● **Instructions for the task**: The full listing needs to be output exactly.

● **Record excerpts**:
☆ ☆ ☆ ☆ ☆

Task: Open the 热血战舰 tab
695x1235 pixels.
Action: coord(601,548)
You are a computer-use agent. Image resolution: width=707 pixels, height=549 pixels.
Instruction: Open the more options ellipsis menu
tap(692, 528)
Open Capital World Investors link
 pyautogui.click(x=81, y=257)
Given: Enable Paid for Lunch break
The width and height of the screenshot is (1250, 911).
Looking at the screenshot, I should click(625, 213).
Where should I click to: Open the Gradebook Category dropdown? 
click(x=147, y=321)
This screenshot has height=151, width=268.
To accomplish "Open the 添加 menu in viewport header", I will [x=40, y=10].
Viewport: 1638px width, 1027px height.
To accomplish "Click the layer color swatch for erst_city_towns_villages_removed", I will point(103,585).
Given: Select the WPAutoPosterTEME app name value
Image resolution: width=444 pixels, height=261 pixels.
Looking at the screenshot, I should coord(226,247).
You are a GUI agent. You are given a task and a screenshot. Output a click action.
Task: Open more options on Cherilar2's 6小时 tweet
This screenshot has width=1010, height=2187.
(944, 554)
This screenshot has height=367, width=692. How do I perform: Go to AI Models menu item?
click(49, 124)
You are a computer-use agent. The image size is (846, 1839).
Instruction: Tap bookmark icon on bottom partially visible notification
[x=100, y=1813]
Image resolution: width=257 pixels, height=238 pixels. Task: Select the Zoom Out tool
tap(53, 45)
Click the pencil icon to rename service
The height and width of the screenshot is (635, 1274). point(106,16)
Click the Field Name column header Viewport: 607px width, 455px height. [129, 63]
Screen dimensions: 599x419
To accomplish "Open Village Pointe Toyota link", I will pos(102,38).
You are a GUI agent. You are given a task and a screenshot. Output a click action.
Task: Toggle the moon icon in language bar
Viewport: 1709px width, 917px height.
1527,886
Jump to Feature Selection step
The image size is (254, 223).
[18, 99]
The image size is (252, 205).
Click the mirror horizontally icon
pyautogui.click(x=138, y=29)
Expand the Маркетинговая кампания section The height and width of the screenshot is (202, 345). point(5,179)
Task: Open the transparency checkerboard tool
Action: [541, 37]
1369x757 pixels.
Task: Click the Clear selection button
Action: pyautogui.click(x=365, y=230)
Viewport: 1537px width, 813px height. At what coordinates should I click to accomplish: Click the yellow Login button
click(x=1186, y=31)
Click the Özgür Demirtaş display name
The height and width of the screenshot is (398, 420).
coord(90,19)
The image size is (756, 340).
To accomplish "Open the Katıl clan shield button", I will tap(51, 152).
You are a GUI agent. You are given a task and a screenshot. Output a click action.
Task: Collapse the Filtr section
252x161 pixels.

☆ ☆ ☆ ☆ ☆

● **Output of the task**:
Task: Open the 热血战舰 tab
695x1235 pixels.
Action: coord(601,548)
You are a computer-use agent. Image resolution: width=707 pixels, height=549 pixels.
Instruction: Open the more options ellipsis menu
tap(692, 528)
Open Capital World Investors link
 pyautogui.click(x=81, y=257)
Given: Enable Paid for Lunch break
The width and height of the screenshot is (1250, 911).
Looking at the screenshot, I should click(625, 213).
Where should I click to: Open the Gradebook Category dropdown? 
click(x=147, y=321)
This screenshot has height=151, width=268.
To accomplish "Open the 添加 menu in viewport header", I will [x=40, y=10].
Viewport: 1638px width, 1027px height.
To accomplish "Click the layer color swatch for erst_city_towns_villages_removed", I will point(103,585).
Given: Select the WPAutoPosterTEME app name value
Image resolution: width=444 pixels, height=261 pixels.
Looking at the screenshot, I should coord(226,247).
You are a GUI agent. You are given a task and a screenshot. Output a click action.
Task: Open more options on Cherilar2's 6小时 tweet
This screenshot has width=1010, height=2187.
(944, 554)
This screenshot has height=367, width=692. How do I perform: Go to AI Models menu item?
click(49, 124)
You are a computer-use agent. The image size is (846, 1839).
Instruction: Tap bookmark icon on bottom partially visible notification
[x=100, y=1813]
Image resolution: width=257 pixels, height=238 pixels. Task: Select the Zoom Out tool
tap(53, 45)
Click the pencil icon to rename service
The height and width of the screenshot is (635, 1274). point(106,16)
Click the Field Name column header Viewport: 607px width, 455px height. [129, 63]
Screen dimensions: 599x419
To accomplish "Open Village Pointe Toyota link", I will pos(102,38).
You are a GUI agent. You are given a task and a screenshot. Output a click action.
Task: Toggle the moon icon in language bar
Viewport: 1709px width, 917px height.
1527,886
Jump to Feature Selection step
The image size is (254, 223).
[18, 99]
The image size is (252, 205).
Click the mirror horizontally icon
pyautogui.click(x=138, y=29)
Expand the Маркетинговая кампания section The height and width of the screenshot is (202, 345). point(5,179)
Task: Open the transparency checkerboard tool
Action: [541, 37]
1369x757 pixels.
Task: Click the Clear selection button
Action: pyautogui.click(x=365, y=230)
Viewport: 1537px width, 813px height. At what coordinates should I click to accomplish: Click the yellow Login button
click(x=1186, y=31)
Click the Özgür Demirtaş display name
The height and width of the screenshot is (398, 420).
coord(90,19)
The image size is (756, 340).
To accomplish "Open the Katıl clan shield button", I will tap(51, 152).
You are a GUI agent. You are given a task and a screenshot. Output a click action.
Task: Collapse the Filtr section
252x161 pixels.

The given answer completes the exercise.